7. Sarah Blasko: As Day Follows Night
Sarah Blasko continues to improve with each new record, the songwriting is sharper and more personal whilst being sonically daring. Only just now getting the recognition she deserves in this country, she remains one of the most talented singer songwriters globally. Slightly left of centre, yet uniquely universal this album speaks to the insecurities we all feel once love is both lost and found
6 Little Birdy: Confetti
This is the most surprising entry of this list for me, as I had previously dismissed this band out of hand. Thankfully, new circumstances ensured I wrapped my ears around this wonderful album. It’s probably the most emotional record on the list, as the gift of Katy Steele as a songwriter is to wear her heart on her sleeve. This makes for an enthralling and rewarding list, particularly at the album’s beginning as the foundations are set for a most enticing experience.
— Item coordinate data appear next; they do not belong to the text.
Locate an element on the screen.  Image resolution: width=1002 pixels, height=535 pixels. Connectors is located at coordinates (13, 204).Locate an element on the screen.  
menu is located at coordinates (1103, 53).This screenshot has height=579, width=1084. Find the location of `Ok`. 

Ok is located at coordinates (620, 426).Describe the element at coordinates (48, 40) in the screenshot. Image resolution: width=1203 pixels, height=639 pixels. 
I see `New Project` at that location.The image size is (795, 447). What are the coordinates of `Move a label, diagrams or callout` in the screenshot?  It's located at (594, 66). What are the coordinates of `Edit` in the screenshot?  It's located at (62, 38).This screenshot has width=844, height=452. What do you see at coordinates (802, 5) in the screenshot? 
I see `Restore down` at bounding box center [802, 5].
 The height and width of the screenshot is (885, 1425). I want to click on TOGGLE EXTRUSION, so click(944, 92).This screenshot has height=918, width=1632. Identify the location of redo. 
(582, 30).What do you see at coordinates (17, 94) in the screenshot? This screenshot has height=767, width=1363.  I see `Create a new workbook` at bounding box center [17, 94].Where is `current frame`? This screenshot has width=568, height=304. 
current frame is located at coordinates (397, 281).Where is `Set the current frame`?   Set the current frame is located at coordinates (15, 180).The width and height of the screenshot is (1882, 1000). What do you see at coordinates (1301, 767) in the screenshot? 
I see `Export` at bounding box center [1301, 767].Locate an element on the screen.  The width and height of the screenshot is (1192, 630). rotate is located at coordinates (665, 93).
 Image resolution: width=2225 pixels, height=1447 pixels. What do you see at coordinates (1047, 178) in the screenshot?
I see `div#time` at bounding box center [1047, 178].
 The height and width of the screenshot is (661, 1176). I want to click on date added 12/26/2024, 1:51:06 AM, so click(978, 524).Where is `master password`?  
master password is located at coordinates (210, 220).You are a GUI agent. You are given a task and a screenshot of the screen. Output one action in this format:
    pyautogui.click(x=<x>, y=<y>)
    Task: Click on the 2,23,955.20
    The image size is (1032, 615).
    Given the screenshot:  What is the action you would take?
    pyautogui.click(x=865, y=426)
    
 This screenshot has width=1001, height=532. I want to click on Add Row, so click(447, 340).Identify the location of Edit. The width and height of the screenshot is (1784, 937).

5 Grizzly Bear: Veckatimist
In all realty this album should by higher on the list, and in any other year it would be. This is a game changing record: a revelation. Simultaneously beautiful and perfectly refined this could be regarding as an album that broke the mould in years to come, as the melodies are timeless, the hooks are limitless and its beauty is unmatched. This record stays with you long after the first listen.
4 Meg & Dia: Here, Here and Here
This is the perfect pop record from start to finish. This album is insanely catchy, yet highly literate, it is wonderfully produced and perfectly sequenced. Meg & Dia have built upon the winning sound of their first record and have expanded upon to create a cohesive yet diverse album that is as good as it is underrated.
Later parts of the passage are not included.